ROBERT NOVAK BREAKS HIS SILENCE on Plame/Wilson:

For a year, Democrats have been belaboring President Bush about 16 words in his 2003 State of the Union address in which he reported Saddam Hussein’s attempt to buy uranium from Africa, based on official British information. Wilson has been lionized in liberal circles for allegedly contradicting this information on a CIA mission and then being punished as a truth-teller. Now, for Intelligence Committee Democrats, it is as though the Niger question and Joe Wilson have vanished from the earth.

Because a U.S. Justice Department special prosecutor is investigating whether any crime was committed when my column first identified Wilson’s wife, Valerie Plame, as a CIA employee, on advice of counsel I have not written on the subject since last October. However, I feel constrained to describe how the Intelligence Committee report treats the Niger-Wilson affair because it has received scant coverage except in The Washington Post, Knight-Ridder newspapers, briefly and belatedly in The New York Times and few other media outlets.

The unanimously approved report said, “interviews and documents provided to the Committee indicate that his wife, a CPD (CIA counterproliferation division) employee, suggested his name for the trip.” That’s what I reported, and what Wilson flatly denied and still does.

Plame sent out an internal CIA memo saying that “my husband has good relations with both the PM [prime minister] and the former Minister of Mines (not to mention lots of French contacts), both of whom could possibly shed light on this sort of activity.” A State Department analyst told the committee about an inter-agency meeting in 2002 that was “apparently convened by [Wilson’s] wife who had the idea to dispatch [him] to use his contacts to sort out the Iraq-Niger uranium issue.”

The unanimous Intelligence Committee found that the CIA report, based on Wilson’s mission, differed considerably from the former ambassador’s description to the committee of his findings.
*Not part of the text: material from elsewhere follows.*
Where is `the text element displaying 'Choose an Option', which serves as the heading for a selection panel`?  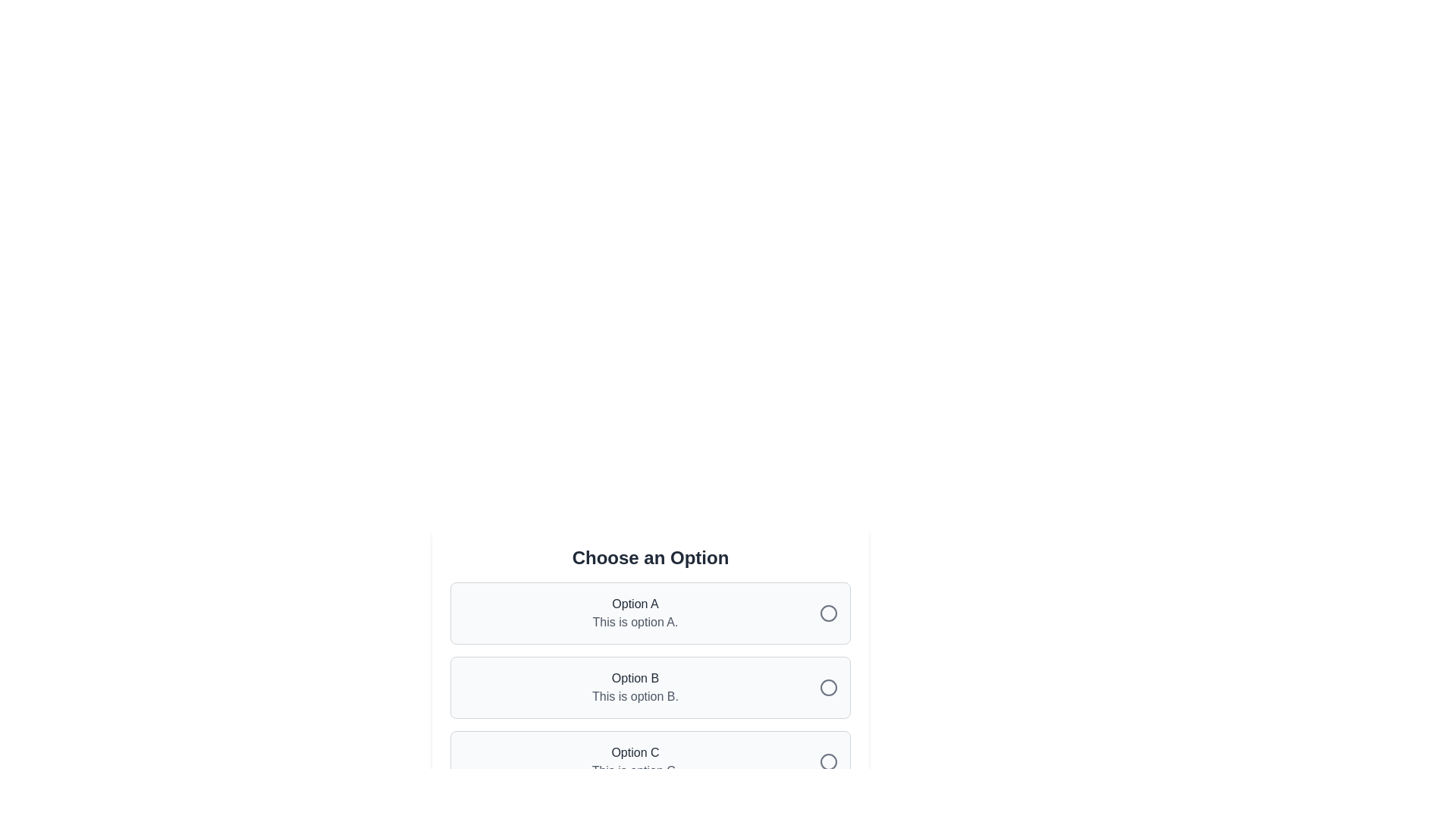 the text element displaying 'Choose an Option', which serves as the heading for a selection panel is located at coordinates (651, 558).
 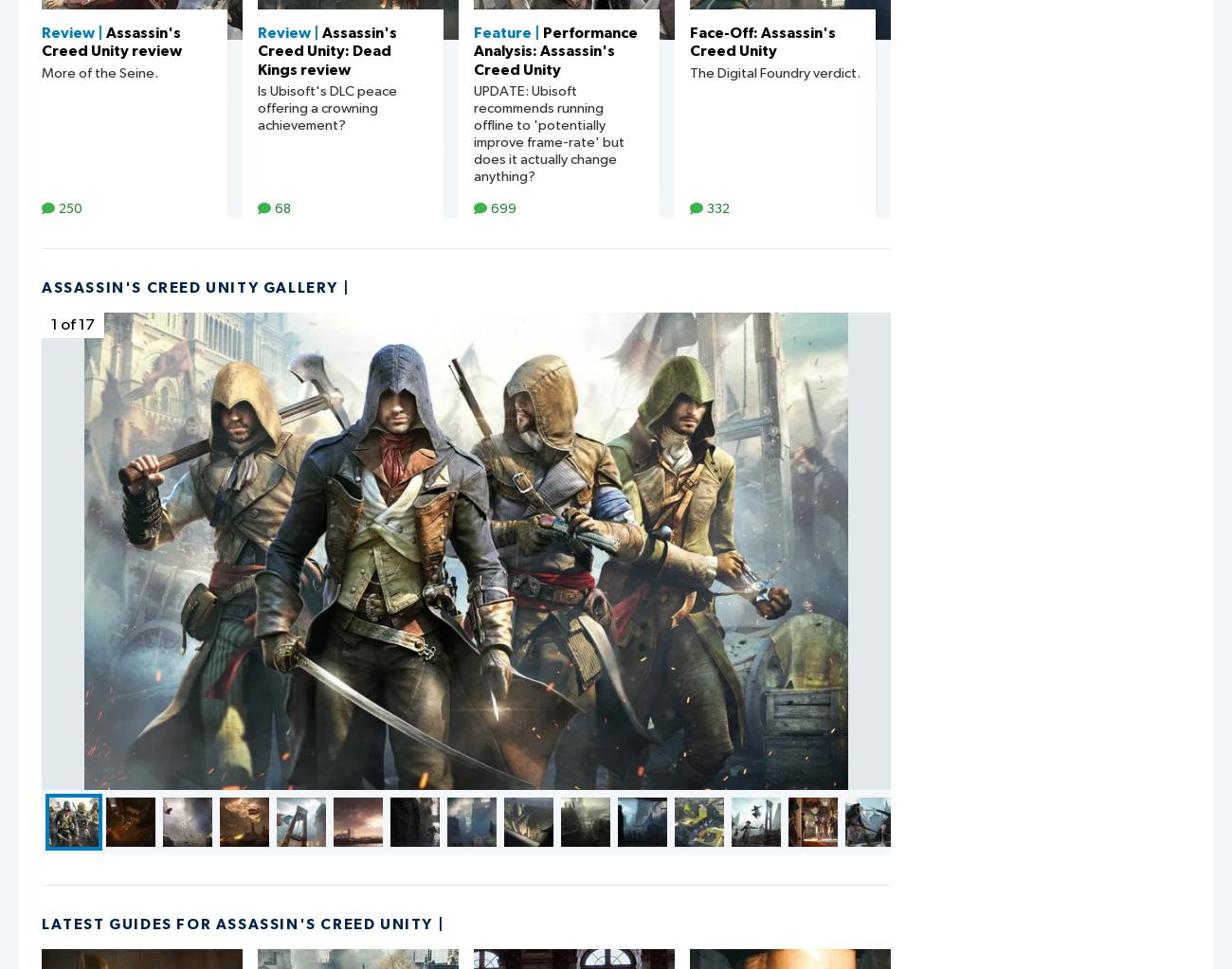 I want to click on '68', so click(x=282, y=207).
That report “did not refute the possibility that Iraq had approached Niger to purchase uranium.” As far as his statement to The Washington Post about “forged documents” involved in the alleged Iraqi attempt to buy uranium, Wilson told the committee he may have “misspoken.” In fact, the intelligence community agreed that “Iraq was attempting to procure uranium from Africa.”
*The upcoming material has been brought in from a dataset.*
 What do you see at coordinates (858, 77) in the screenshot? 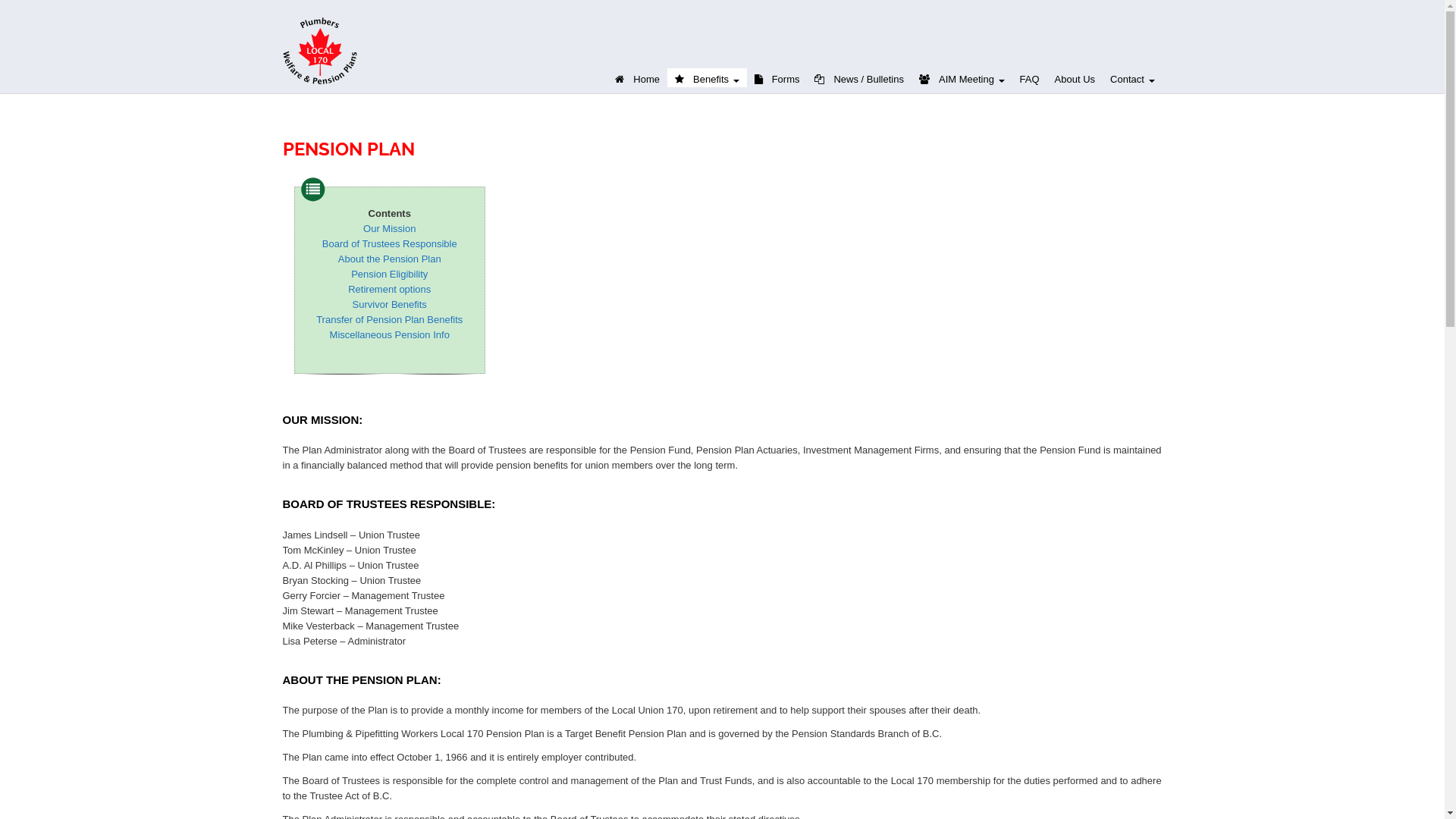
I see `'News / Bulletins'` at bounding box center [858, 77].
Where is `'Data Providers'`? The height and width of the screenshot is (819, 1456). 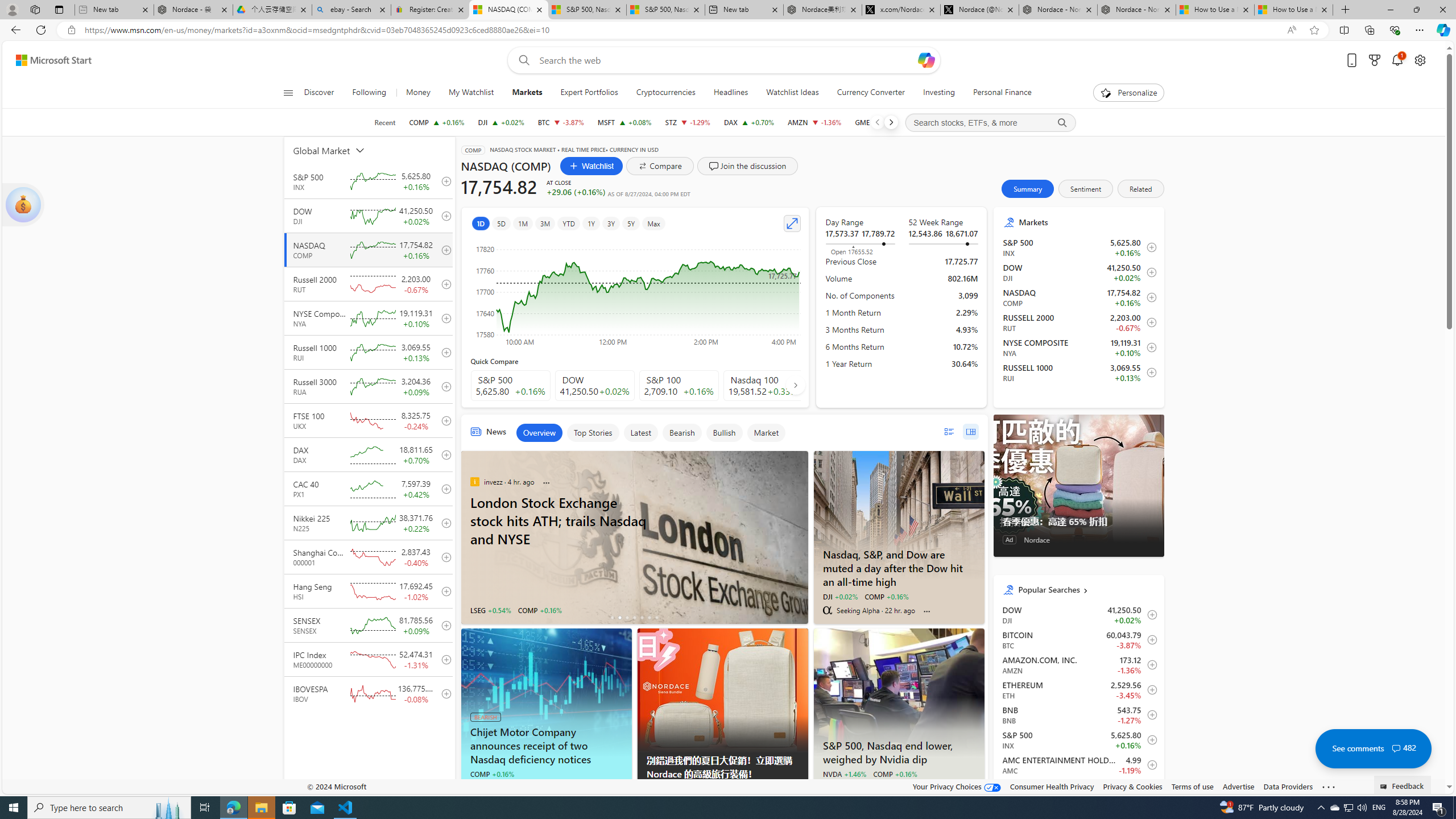
'Data Providers' is located at coordinates (1288, 786).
Why isn’t this getting more attention? Wait, let me guess. . .

UPDATE: I should note that Ed Cone called me out rather rudely during a panel discussion at BloggerCon last year on the Plame story. It seemed obvious to him that the story was a clearcut tale of a noble and truthful civil servant being silenced by the Evil Bush Conspiracy, and that I was an idiot or a shill for suggesting otherwise. Ed, your apology will be cheerfully accepted.

ANOTHER UPDATE: Ed emails that he doesn’t remember it that way. My recollection seems quite clear to me, but it is nearly a year old. Anyway, he did apologize and I did cheerfully accept it. Quite a few people beat up on me for suggesting that the Plame story was a bit more complicated than the simplistic narrative being peddled at the time, but I don’t really expect apologies from them all. I do, however, plan to rub it in a bit more.
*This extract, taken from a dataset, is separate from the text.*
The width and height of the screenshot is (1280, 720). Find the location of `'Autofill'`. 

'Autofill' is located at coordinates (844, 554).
YET ANOTHER UPDATE: Ed emails back that he thinks it was Josh Marshall who guffawed at me, not him. He adds, very manfully:

My apology for being a clumsy moderator is sincere. I let that thread get away from me and saw it become a pissing match — and not even on the subject I was interested in. Your ability to remain civilized under battle conditions is something I respect and aspire to myself.

Well, sometimes I manage. He’s posted more here. If you’d like to see my earlier posts on the Plame matter, just enter “Plame” in the search window, or click here. This post is the one that seemed to get people upset, and that led to charges that I was ignoring the subject, strangely enough.

MORE: Reader Madhu Dahiya emails:

I was at the BloggerCon I session that you mention. I don’t remember what Ed Cone said to you but I do remember there was considerable scepticism on the panel towards your “let’s wait and see what pans out” attitude regarding the Wilson/Plame affair. And when you suggested that Novak be subpoened, the room practically erupted (it was not a popular suggestion). I think the majority of the criticism aimed at you was of the “why are you ignoring something that makes your guy look bad?” variety. Time and time again, the first version of a story is presented on blogs with righteous indignation by one side and a spirited defense on the other. And time after time, as the story develops, the original accusations and defenses look foolish. Just because blogs are a medium of extreme, uh, immediacy doesn’t mean that you have to run with every story. Take your time and keep your own counsel seems to be good advice when the blog world bubbles over. You were right to proceed with caution.

Well, I get fooled sometimes, too. But as The Daily Howler (no Bush shill, he) noted, the master narrative people were peddling on Wilson/Plame never made sense.